Researchers offer general practice treatment and evaluation recommendations for kidney stones, based on a literature review reported in the March 3 issue of the BMJ.
"Urolithiasis affects 5-15% of the population worldwide," write Nicole L. Miller and James E. Lingeman, from Indiana University School of Medicine in Indianapolis. "Recurrence rates are close to 50%, and the cost of urolithiasis to individuals and society is high. Acute renal colic is a common presentation in general practice, so a basic understanding of its evaluation and treatment would be useful."
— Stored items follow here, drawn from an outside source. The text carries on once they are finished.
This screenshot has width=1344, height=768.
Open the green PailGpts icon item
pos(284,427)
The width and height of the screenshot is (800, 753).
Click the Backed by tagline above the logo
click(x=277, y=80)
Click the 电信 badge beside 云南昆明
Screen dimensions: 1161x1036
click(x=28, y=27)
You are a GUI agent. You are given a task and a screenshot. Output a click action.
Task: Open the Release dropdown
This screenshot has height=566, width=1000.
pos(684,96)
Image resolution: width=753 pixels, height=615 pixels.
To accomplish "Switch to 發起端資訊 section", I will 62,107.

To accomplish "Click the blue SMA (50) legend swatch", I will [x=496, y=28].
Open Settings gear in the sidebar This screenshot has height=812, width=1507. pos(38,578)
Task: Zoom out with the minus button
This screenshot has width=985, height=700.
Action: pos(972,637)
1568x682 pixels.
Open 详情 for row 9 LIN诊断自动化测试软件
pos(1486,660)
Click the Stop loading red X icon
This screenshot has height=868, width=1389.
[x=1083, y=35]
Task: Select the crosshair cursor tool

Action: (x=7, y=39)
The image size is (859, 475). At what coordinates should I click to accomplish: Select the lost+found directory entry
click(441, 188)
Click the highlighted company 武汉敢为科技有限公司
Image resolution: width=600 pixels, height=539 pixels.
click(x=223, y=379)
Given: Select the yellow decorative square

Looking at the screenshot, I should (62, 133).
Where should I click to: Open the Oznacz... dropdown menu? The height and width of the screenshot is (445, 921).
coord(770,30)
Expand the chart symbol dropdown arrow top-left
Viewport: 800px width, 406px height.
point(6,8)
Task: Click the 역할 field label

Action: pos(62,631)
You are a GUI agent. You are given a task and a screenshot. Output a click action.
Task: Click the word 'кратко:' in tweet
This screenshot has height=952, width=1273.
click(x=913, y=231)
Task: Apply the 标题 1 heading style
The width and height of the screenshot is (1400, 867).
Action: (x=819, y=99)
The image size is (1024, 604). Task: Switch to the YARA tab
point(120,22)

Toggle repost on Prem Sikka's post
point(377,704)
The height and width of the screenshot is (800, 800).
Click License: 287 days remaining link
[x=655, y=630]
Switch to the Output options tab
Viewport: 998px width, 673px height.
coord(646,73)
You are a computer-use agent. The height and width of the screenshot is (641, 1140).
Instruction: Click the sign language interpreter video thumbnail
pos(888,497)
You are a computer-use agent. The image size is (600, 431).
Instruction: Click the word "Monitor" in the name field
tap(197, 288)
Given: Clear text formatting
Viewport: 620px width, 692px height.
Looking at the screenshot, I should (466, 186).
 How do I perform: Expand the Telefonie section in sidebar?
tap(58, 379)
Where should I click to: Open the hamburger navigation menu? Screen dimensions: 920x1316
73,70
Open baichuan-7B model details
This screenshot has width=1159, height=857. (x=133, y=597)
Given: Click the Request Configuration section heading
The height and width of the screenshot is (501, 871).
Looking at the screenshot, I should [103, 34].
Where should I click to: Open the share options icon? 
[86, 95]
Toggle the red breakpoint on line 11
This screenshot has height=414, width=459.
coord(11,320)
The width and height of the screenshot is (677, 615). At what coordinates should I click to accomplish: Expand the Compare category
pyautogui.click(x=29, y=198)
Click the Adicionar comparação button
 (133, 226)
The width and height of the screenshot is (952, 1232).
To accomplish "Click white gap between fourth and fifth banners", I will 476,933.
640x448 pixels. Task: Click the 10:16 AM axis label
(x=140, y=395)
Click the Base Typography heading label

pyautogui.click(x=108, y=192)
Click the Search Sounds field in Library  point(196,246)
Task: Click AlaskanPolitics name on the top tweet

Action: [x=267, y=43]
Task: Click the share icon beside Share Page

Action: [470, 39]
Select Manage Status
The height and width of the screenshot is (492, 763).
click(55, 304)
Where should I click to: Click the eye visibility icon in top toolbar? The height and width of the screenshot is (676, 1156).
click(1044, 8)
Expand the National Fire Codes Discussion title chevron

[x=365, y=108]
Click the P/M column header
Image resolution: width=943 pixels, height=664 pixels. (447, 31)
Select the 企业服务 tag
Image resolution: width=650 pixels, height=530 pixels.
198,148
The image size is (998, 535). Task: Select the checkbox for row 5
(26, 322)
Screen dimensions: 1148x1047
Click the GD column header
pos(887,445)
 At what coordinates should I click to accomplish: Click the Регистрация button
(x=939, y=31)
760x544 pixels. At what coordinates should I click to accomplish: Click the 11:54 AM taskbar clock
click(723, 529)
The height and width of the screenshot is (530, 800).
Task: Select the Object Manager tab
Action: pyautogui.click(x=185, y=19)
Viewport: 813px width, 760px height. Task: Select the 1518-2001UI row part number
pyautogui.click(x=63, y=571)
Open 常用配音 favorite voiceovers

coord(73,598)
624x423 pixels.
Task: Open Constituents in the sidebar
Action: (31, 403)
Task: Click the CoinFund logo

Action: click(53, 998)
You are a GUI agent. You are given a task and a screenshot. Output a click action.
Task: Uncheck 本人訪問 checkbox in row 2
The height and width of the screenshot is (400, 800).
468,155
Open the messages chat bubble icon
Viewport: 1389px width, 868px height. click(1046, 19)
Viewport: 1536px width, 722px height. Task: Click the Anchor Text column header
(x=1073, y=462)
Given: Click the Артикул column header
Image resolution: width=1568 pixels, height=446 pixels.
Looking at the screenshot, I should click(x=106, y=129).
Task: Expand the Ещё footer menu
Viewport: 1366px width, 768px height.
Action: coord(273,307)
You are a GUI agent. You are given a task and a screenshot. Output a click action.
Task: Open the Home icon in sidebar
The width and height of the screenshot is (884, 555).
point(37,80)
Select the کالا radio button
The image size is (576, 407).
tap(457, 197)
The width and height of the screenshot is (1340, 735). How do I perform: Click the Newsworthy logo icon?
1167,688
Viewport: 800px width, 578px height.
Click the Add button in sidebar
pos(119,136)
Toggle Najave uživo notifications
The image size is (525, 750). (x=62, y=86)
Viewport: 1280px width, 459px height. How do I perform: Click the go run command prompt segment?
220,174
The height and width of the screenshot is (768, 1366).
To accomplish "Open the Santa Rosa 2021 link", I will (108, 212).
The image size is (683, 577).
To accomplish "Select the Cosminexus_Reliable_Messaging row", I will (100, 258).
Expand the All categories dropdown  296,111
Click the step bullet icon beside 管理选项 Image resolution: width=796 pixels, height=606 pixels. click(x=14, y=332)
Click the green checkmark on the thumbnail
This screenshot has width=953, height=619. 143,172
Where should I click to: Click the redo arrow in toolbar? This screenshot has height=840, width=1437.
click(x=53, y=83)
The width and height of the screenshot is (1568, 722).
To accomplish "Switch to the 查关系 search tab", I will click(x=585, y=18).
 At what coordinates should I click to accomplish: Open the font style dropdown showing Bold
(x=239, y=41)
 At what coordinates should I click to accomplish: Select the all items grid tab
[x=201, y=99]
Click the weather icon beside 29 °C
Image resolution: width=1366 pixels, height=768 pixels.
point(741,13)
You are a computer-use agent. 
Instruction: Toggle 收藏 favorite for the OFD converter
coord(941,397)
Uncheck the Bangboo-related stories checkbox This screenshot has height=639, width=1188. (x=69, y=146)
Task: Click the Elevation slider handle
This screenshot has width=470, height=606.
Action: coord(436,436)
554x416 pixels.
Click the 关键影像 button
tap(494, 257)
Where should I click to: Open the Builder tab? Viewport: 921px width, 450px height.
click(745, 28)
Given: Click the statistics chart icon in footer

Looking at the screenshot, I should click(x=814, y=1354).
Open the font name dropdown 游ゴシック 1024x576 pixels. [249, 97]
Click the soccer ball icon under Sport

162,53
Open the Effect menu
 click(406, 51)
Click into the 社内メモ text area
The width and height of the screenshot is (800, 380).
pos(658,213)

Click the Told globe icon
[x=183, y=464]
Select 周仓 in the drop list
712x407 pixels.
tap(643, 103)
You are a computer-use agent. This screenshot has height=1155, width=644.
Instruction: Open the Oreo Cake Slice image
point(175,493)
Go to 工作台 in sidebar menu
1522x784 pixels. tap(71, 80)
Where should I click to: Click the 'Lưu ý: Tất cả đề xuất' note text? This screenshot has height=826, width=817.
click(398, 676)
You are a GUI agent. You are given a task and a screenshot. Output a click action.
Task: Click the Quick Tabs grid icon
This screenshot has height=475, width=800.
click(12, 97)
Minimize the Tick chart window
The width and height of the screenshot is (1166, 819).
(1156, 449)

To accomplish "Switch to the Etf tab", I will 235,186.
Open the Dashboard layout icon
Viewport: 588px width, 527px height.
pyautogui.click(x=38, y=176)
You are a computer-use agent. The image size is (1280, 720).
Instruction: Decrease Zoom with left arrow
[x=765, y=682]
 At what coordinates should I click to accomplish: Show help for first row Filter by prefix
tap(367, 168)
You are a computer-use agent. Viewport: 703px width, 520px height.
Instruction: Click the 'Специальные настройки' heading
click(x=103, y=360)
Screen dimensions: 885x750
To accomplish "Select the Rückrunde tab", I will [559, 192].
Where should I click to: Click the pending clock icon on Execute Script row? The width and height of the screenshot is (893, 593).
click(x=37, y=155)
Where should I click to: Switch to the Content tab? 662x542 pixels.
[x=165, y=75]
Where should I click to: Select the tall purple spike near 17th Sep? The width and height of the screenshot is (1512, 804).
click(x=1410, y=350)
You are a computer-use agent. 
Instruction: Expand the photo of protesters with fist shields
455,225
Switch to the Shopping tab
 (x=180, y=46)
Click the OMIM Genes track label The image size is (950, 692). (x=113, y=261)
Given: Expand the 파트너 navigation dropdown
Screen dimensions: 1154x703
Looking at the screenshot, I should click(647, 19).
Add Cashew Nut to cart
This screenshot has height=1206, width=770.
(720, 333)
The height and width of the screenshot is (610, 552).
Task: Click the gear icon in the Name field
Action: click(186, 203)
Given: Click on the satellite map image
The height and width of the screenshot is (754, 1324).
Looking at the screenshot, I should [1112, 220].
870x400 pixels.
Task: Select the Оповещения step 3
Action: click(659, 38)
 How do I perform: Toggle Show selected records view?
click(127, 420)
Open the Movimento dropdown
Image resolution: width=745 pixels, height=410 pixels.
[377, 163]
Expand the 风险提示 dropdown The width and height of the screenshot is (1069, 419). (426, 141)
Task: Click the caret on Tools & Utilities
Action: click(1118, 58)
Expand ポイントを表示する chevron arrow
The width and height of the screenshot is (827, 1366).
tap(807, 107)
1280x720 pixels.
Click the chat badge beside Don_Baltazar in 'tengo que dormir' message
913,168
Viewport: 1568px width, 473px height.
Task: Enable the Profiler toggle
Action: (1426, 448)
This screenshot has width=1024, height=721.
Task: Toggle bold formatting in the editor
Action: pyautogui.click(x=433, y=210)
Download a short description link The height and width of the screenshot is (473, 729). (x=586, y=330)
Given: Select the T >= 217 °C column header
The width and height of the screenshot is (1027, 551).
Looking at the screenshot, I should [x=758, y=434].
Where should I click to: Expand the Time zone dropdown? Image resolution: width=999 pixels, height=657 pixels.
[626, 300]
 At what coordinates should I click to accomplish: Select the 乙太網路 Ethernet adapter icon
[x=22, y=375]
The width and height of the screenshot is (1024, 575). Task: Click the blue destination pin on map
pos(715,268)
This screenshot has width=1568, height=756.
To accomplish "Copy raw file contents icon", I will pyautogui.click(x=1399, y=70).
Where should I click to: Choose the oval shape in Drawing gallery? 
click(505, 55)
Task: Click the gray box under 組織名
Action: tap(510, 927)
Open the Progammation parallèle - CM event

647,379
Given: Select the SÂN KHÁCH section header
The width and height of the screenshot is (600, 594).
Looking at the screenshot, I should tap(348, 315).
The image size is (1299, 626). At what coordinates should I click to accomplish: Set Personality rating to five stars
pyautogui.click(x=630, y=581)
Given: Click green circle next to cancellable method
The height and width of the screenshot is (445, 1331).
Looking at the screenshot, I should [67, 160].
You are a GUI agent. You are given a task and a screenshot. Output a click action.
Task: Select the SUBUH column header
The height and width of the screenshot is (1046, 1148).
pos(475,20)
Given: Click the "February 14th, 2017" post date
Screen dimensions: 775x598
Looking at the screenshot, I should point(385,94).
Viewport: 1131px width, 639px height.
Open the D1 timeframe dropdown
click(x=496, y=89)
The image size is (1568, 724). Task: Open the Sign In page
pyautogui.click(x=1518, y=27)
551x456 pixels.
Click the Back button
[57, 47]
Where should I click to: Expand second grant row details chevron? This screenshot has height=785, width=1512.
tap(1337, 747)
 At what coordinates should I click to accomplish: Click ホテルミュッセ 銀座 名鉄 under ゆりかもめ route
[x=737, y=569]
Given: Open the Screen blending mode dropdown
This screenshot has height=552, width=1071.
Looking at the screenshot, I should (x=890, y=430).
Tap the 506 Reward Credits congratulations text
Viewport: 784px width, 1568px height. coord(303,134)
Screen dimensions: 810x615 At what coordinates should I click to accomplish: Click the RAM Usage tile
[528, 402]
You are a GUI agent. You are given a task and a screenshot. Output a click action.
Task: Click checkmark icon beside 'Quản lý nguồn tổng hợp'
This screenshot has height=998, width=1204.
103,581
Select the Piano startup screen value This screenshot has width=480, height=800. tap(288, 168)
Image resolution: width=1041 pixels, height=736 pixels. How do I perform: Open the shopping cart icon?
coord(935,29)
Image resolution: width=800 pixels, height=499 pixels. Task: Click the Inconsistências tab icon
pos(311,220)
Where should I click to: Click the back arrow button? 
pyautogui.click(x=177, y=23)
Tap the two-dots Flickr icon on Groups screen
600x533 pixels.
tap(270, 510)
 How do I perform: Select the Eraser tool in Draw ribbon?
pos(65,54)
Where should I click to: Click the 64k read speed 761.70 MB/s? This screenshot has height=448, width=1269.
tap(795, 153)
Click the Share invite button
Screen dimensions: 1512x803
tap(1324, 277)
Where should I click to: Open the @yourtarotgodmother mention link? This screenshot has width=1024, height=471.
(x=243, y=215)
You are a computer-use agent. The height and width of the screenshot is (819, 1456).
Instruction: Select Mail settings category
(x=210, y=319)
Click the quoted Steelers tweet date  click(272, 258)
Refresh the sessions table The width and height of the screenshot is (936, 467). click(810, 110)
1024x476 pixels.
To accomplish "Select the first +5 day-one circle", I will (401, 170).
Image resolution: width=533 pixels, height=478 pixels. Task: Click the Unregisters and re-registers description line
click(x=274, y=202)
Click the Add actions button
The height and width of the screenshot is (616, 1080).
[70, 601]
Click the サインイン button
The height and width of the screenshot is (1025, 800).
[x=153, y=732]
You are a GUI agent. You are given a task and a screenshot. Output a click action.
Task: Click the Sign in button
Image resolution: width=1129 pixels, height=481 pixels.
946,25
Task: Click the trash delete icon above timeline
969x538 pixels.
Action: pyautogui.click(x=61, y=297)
The authors conducted an evidence-based literature review of the management of urolithiasis, including Medline and the Cochrane Library. Although most studies were retrospective, they also cited prospective randomized controlled trials when available.
Based on this review, their summary conclusions were as follows:
For diagnosing urolithiasis, unenhanced helical computed tomography (CT) is the best radiographic technique.
Most ureteral calculi smaller than 5 mm in diameter will pass spontaneously within 4 weeks of symptom onset.
For treating urolithiasis, shock wave lithotripsy, ureteroscopy, and percutaneous nephrolithotomy have replaced open surgery.
Shock wave lithotripsy is effective in approximately 80% to 85% of simple renal calculi.
For complex renal calculi, percutaneous nephrolithotomy is the treatment of choice. Staghorn calculi should be treated, preferably with percutaneous nephrolithotomy in most patients.
For patients who are pregnant, morbidly obese, or have coagulopathy, ureteroscopy is the preferred treatment.